The playbook grounded in the findings below
Per-engine fingerprints what matters on each
Tilts are small (±~10%) — brand prominence dominates all four — but these are the levers that move the margins once you're in the consideration set.
- Most feature-responsive (AUC 0.61) — on-page optimization actually moves rank here, unlike the others.
- Rewards completeness (1.08×) + readability (robustly positive, CI [1.01,1.09]) + depth/definitions.
- Cites your own pages ~46% of the time, plus how-to/docs — owning strong educational content pays off.
- On-page craft is ~useless (AUC 0.49 — below random; features add noise).
- Leans on third-party review (31%) + comparison (20%) more than any engine — get reviewed/compared, don't just polish your pages.
- Uniquely, readability is slightly negative (don't over-polish); hardest top-3 to crack (42% base rate).
- Punishes keyword over-optimization (0.73× — the single strongest negative in the study). Do not keyword-stuff for Google.
- Likes FAQ (+3.9%, biggest Q&A boost) and depth; schema doesn't help (only engine with lift <1×).
- Behaves most like Claude (ρ=0.51); likely scores its (JS-rendered) search index — may weight rendered content the others never fetch.
- Rewards quotable content (quotations 1.12× — highest of any engine).
- Cites your own pages the most (self 54%) — first-party content pays off here.
- Most divergent from ChatGPT (only 9% top-3 overlap) — wins there transfer least to here.
1 · Per-LLM driver matrix logistic, top-3, FDR-corrected
Takeaway: Read this as "how much does each page feature change the odds of ranking top-3, per engine." Everything sits near 1.0 (±10%) — page features barely move rank. The few real signals: completeness & readability help (esp. ChatGPT); keyword-stuffing hurts (Gemini).

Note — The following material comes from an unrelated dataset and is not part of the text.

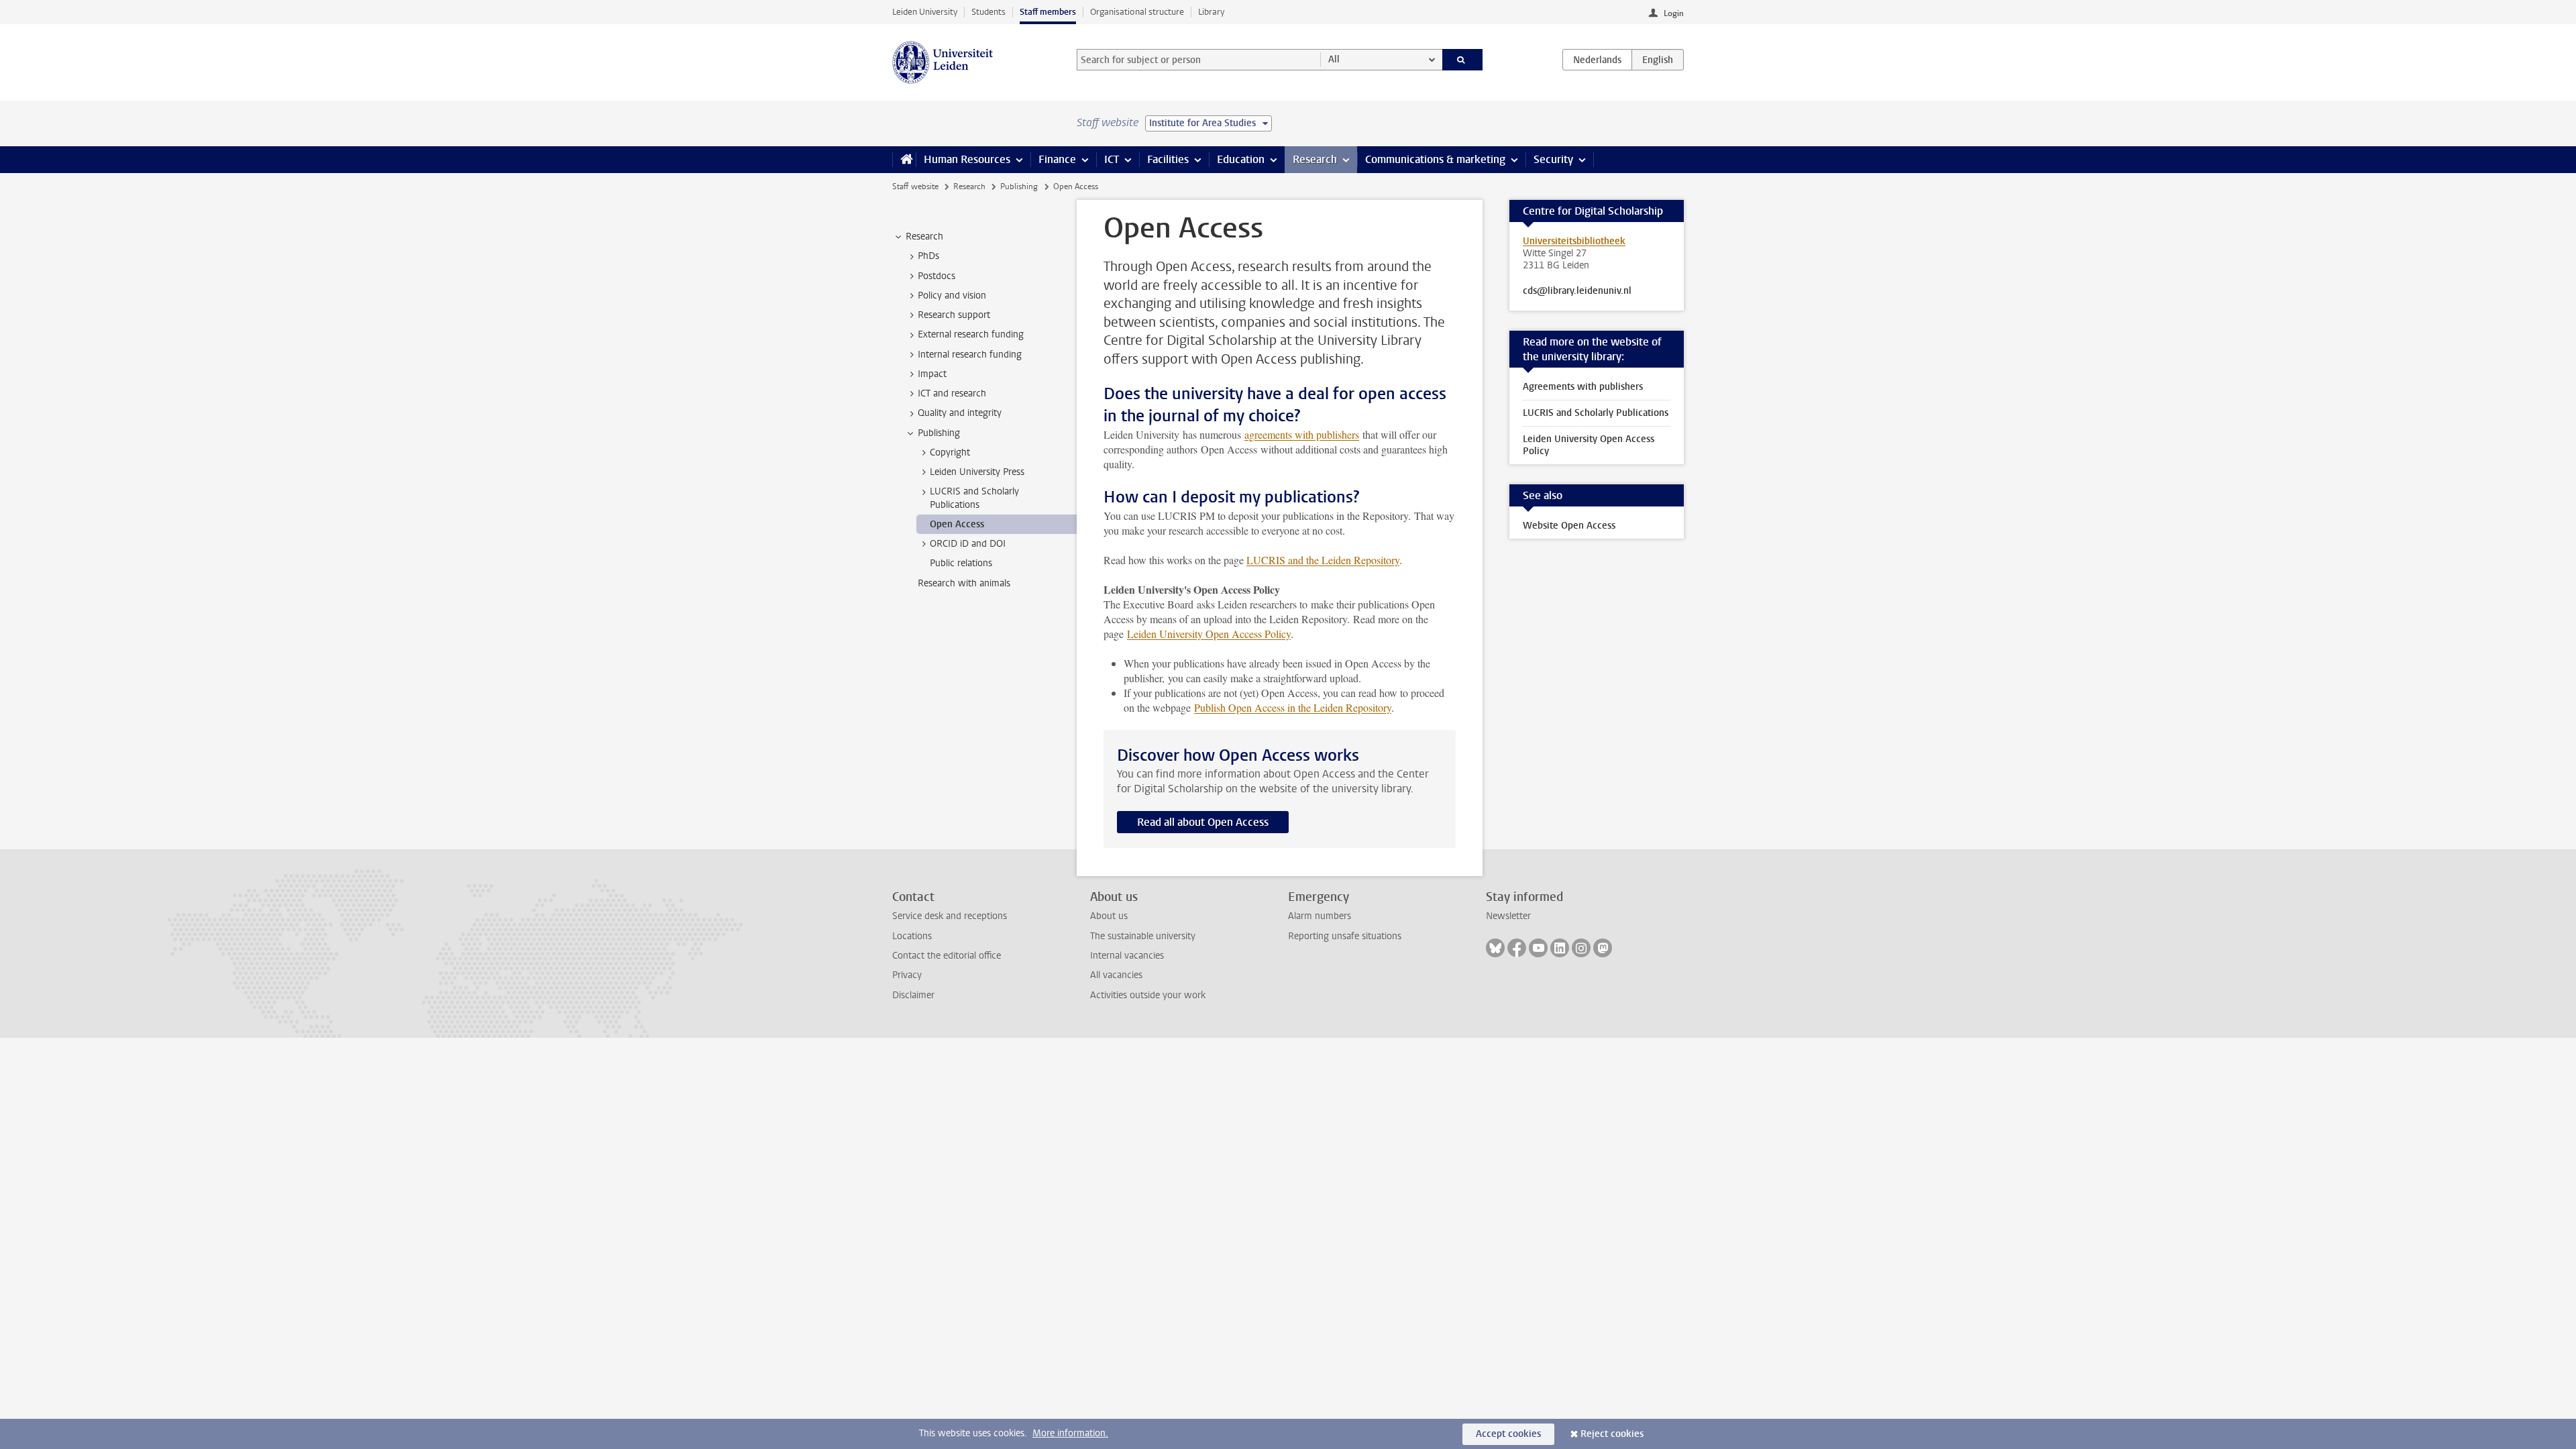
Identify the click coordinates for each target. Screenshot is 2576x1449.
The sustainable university (1142, 936)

Odds-ratio per +1 SD / presence, controlling for company effect, site, niche. *q<.05 **q<.01 ***q<.001. Effects are small (±10%) — read directions, not dials. Two cells are artifacts, not signals: stat_density's anthropic 2.09× is a heavy-tail outlier (robust lift ≈ 1.0×), and the presence/completeness split is collinearity (r=0.835) — read their combined effect (schema-rich lift ≈ 1.0 = neutral for rank), not the individual signs. Schema is an eligibility signal (§8), not a rank lever.
| feature | openai | anthropic | gemini | perplexity |
|---|---|---|---|---|
| presence_score | 0.94× | 1.04× | 1.01× | 0.96× |
| completeness_score | 1.08×* | 0.99× | 0.97× | 1.06×* |
| llm_readability_score | 1.07×** | 1.02× | 0.99× | 1.07×*** |
| semantics_score | 0.97× | 0.96×* | 1.02× | 0.96×* |
| word_count_log | 1.02× | 0.96×* | 1.03× | 0.96× |
| stat_density | 1.02× | 1.70× | 1.03× | 0.99× |
| external_links_log | 0.97× | 0.99× | 1.02× | 1.02× |
| schema_types_n | 0.95×* | 0.99× | 0.97× | 0.98× |
| psi_score | 1.02× | 1.00× | 1.00× | 0.97× |
| query_coverage_body | 1.03× | 1.11×*** | 1.04× | 1.03× |
| query_coverage_title | 0.96× | 1.04×* | 0.98× | 1.05×* |
| has_definitions | 1.05× | 1.02× | 1.02× | 0.94× |
| has_faq_markup | 0.99× | 0.99× | 1.01× | 1.00× |
| has_keyword_consistency | 0.94× | 1.00× | 0.77×** | 1.09× |
| has_quotation | 1.00× | 1.02× | 1.01× | 1.10×** |
| has_topic_sentences | 0.99× | 0.94× | 1.04× | 1.00× |
| has_examples | 0.98× | 0.94× | 1.02× | 0.92×* |
Model fit: openai AUC 0.601 · anthropic AUC 0.491 · gemini AUC 0.539 · perplexity AUC 0.534 — all near 0.5–0.6 (features weakly predictive).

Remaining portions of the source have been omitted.